Day 12: Climb Toubkal (4167 m); return to base camp. Breakfast at 6.30 am. Started walking at 7.20 am. Summited Toubkal (4167 m) at 10.25 am. The views were superb and it was a good opportunity to chat to the many other happy climbers on the summit. Left summit at about 11.05 am. Reached base camp again at 1.35 pm. Had lunch. Showered in one of the huts. Tea at 5 pm. Dinner at 7.30 pm.
Day 13: Walk to Around. Breakfast at 8 am. Started walking at 9.05 am. Arrived in the village gite at 1.20 pm. Had lunch. Endured the tipping ceremony for the mule team and our cook.
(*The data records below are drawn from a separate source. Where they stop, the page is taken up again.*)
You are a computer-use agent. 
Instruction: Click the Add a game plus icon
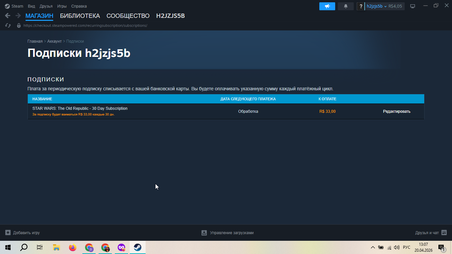tap(8, 233)
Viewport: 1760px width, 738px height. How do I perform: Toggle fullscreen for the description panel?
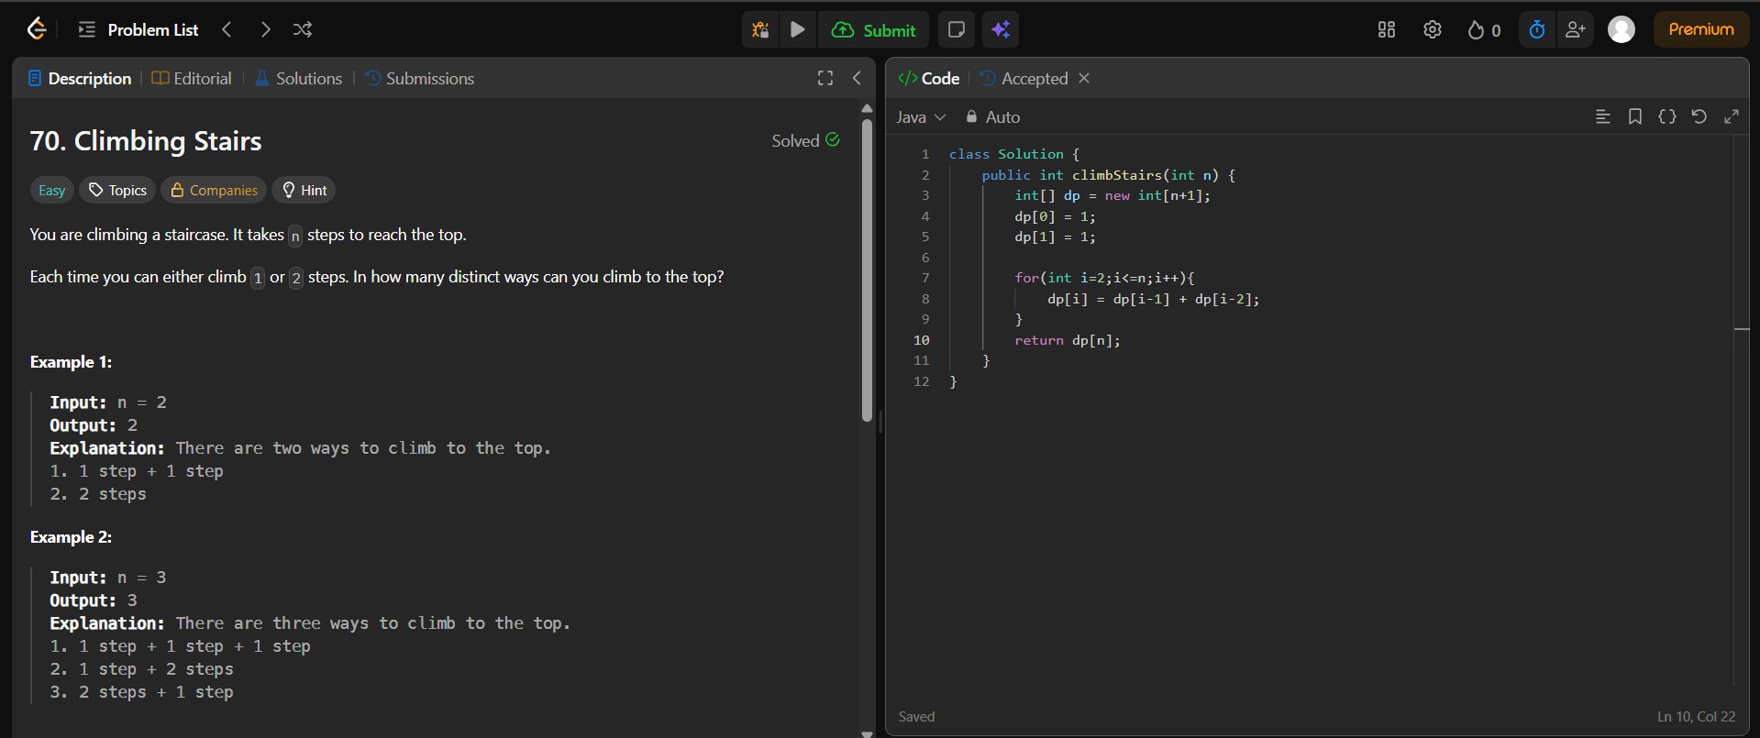[x=825, y=78]
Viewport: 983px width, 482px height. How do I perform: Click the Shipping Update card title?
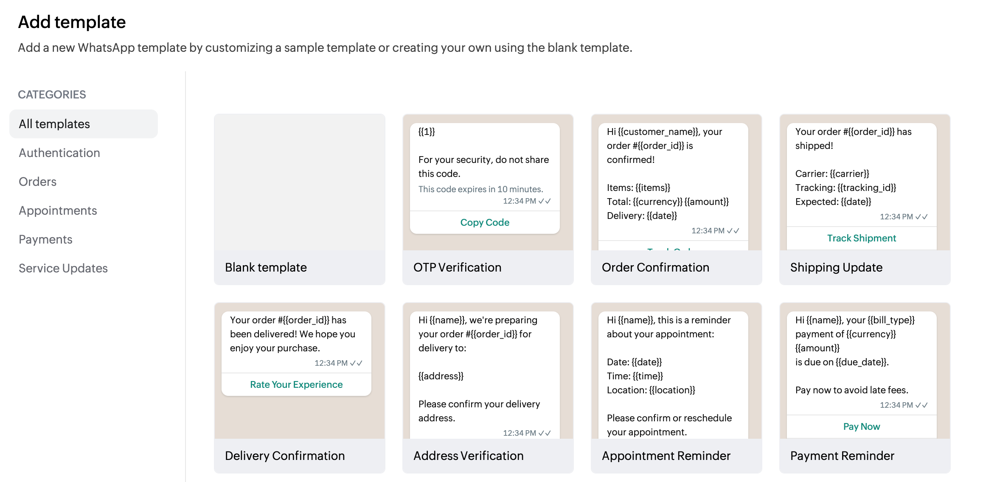coord(836,267)
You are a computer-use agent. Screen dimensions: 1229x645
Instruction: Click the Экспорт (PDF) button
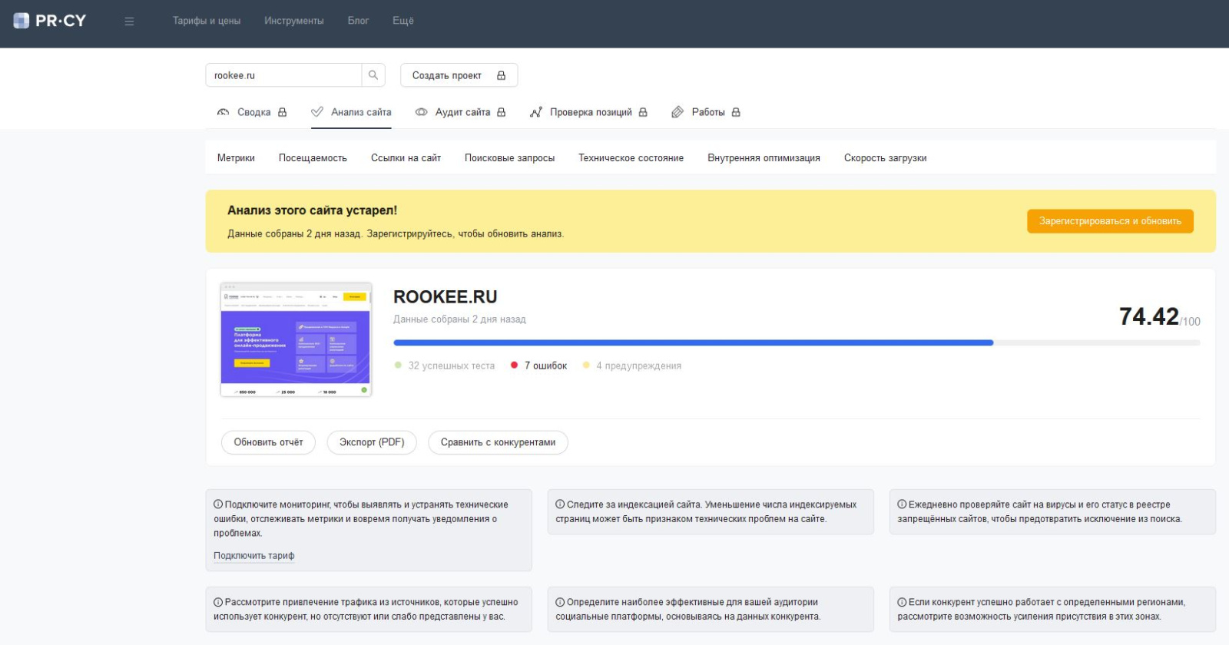(x=372, y=442)
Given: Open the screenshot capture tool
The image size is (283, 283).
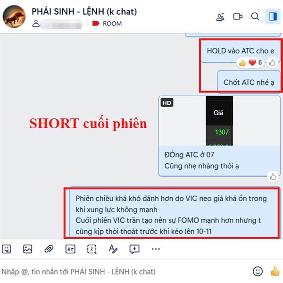Looking at the screenshot, I should click(92, 249).
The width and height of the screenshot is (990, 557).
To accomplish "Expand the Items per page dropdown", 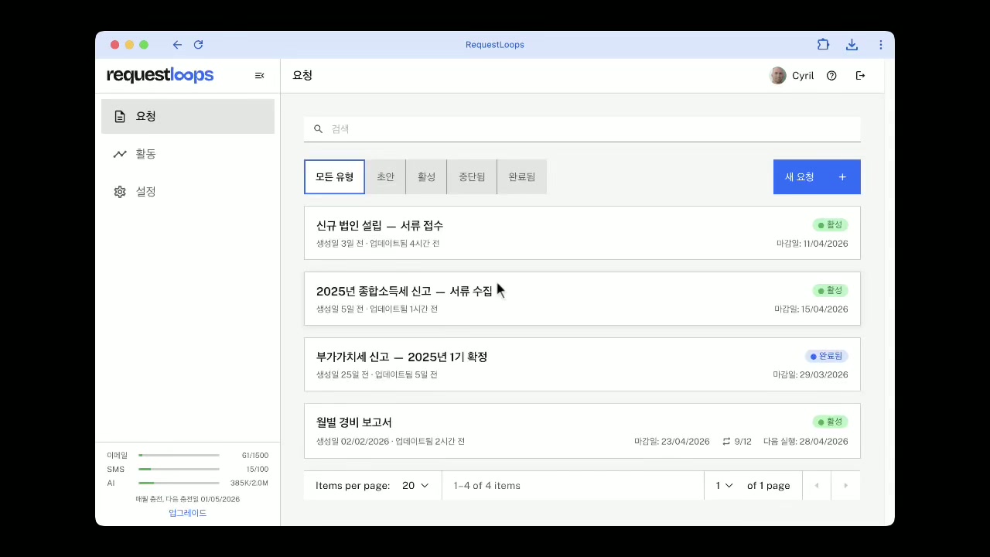I will tap(415, 486).
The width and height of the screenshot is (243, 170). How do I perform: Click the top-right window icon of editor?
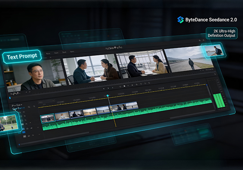[199, 41]
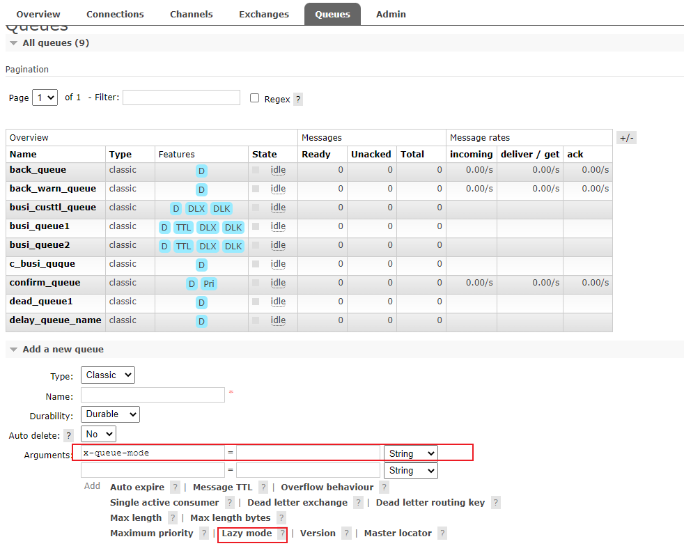Click the help icon next to Regex

[298, 100]
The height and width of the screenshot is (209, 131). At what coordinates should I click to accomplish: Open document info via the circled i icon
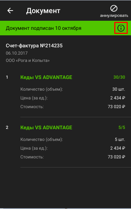[121, 28]
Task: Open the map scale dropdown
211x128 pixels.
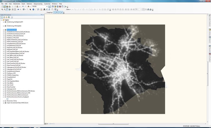Action: pos(47,7)
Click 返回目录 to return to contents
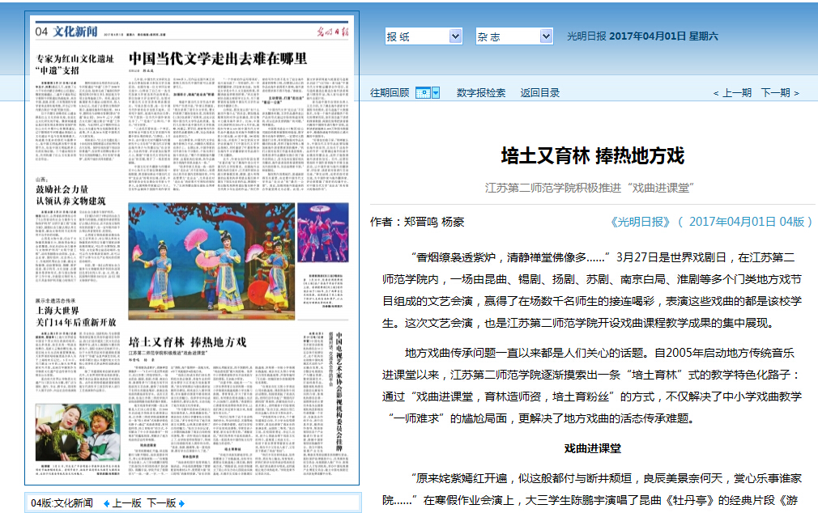The height and width of the screenshot is (513, 818). 540,93
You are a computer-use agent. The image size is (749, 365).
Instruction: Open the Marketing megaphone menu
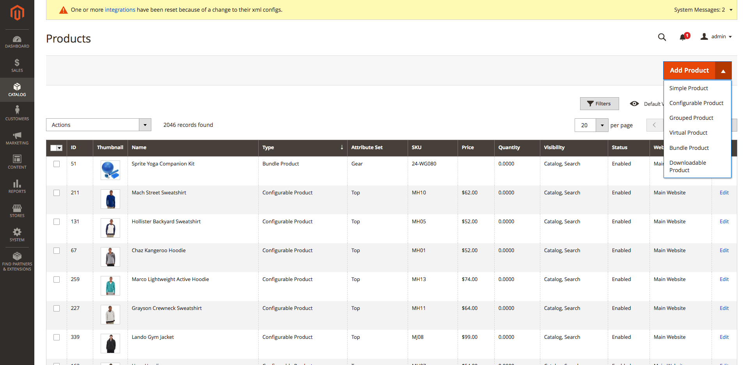(17, 138)
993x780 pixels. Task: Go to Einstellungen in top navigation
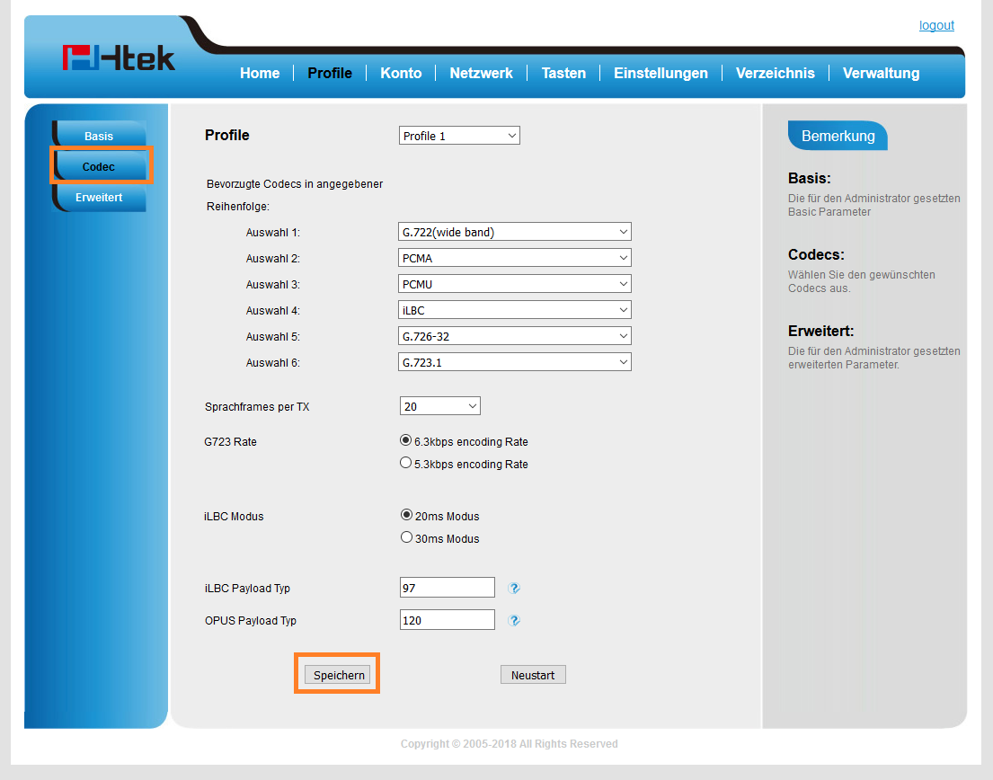tap(661, 74)
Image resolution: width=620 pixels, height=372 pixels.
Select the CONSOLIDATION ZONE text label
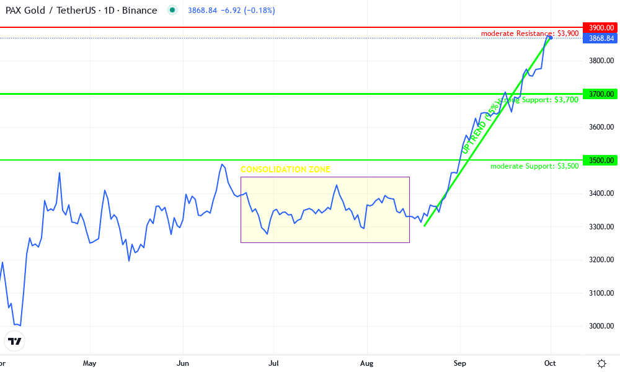point(285,170)
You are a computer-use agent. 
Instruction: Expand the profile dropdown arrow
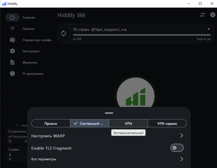click(209, 29)
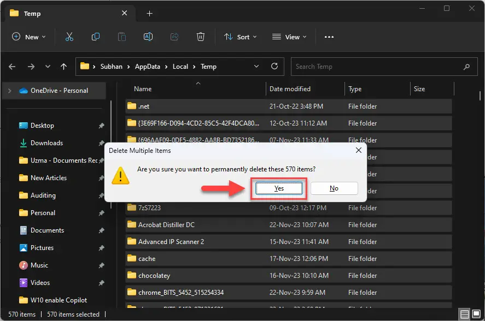Click Yes to confirm permanent deletion
Screen dimensions: 485x321
click(x=279, y=188)
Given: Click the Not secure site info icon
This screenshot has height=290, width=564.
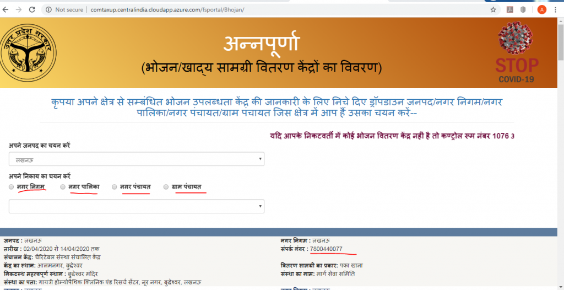Looking at the screenshot, I should coord(48,10).
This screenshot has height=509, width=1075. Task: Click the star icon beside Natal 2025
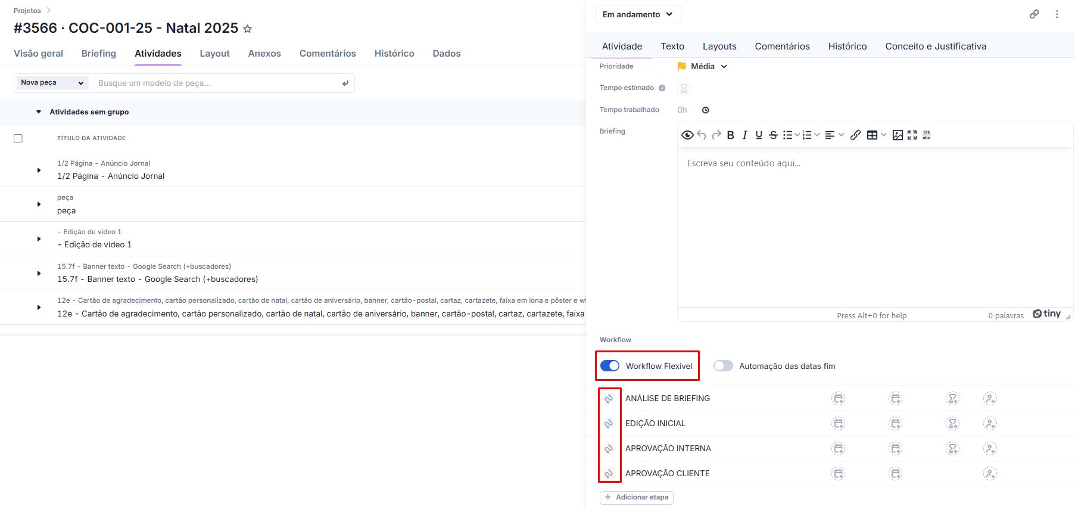[x=248, y=29]
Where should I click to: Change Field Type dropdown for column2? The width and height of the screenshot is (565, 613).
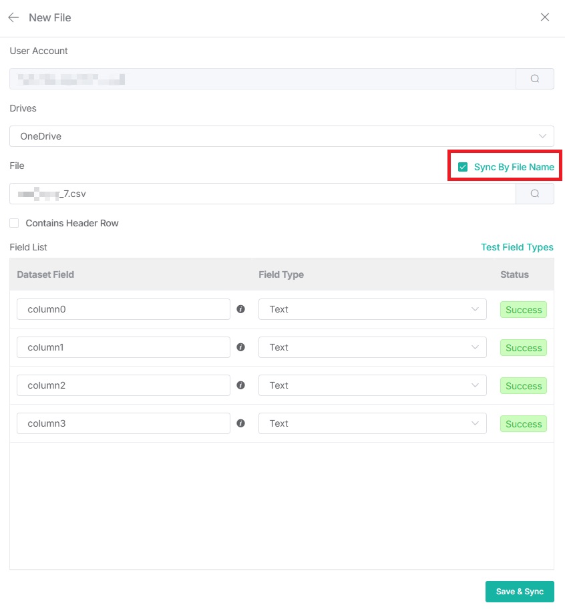[x=372, y=385]
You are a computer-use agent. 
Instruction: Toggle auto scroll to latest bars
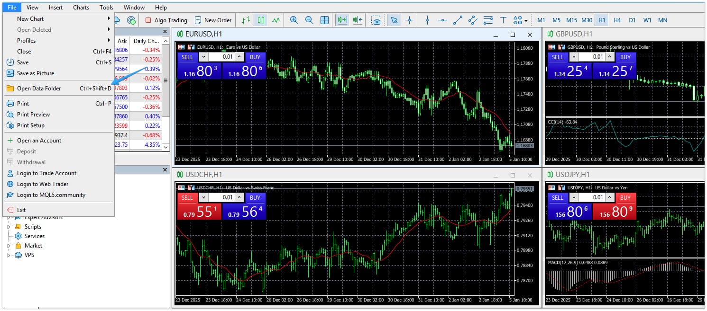342,20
Had cold shower. The Wifi was working! And then not working. Tea and doughnuts at 5.15 pm. Wifi working again! Dinner at 7.30 pm.
Day 14: Walk to Imlil; travel to Marrakech. Wifi was not working. Breakfast at 8 am. Left at 9 am and walked down hill to Imlil. Arrived at minibus at 9.50 am. Left for Marrakech at 10 am, arriving 11.30 am back at the Hotel Imilchil. Shaved, showered, and washed clothes. Dozed. Changed £40 for MAD 543. Excellent dinner with the rest of the tour group in the medina at 8 pm.
Day 15: Explore Marrakech. Breakfast at 9.30 am. I walked to Yves Saint Laurent’s Jardin Marjorelle, which was pleasant enough but small, expensive and overcrowded with tourists. Chatted with a lady from Glasgow for maybe 20 min. Went and located my riad ready for the next day and then went out for pizza in the new town.
Day 16: Transfer to riad; explore Marrakech. The clocks went back one hour in the night; something to do with Ramadan, I think. Breakfast at 8.30 am. Checked out about 11.45 am and sat in hotel garden until about 1 pm. Walked to my nice and friendly riad (pre-booked), arriving about 1.15 pm. Had tea and chatted with my host until 1.55 pm when my room was ready. Went out at 3 pm and found the Badi Palace (which was closed for renovation), and the Saadian tombs. Returned to my riad about 5.15 pm. Went for dinner (kefta and egg tagine) in the medina with one of my tour group at 8 pm.
Day 17: Explore Marrakech. Breakfast about 9.30 am. Went for walk about 11.40 am and tried to find Madrassa but failed. Returned to the riad about 1 pm, by which time Marrakech was baking. Later, I went out for dinner in the new town (kefta) and a couple of beers.
Day 18: Travel home. Breakfast at 9.45 am. Left my riad at about 12 noon and caught bus to airport, arriving about 12.45 pm. My flight was not until 6.20 pm but it was 42 °C in Marrakech that day so there was no other realistic (i.e., air-conditioned!) option. The return flight was on time, as it was late I took a taxi from Glasgow airport, and I was home at 11.50 pm.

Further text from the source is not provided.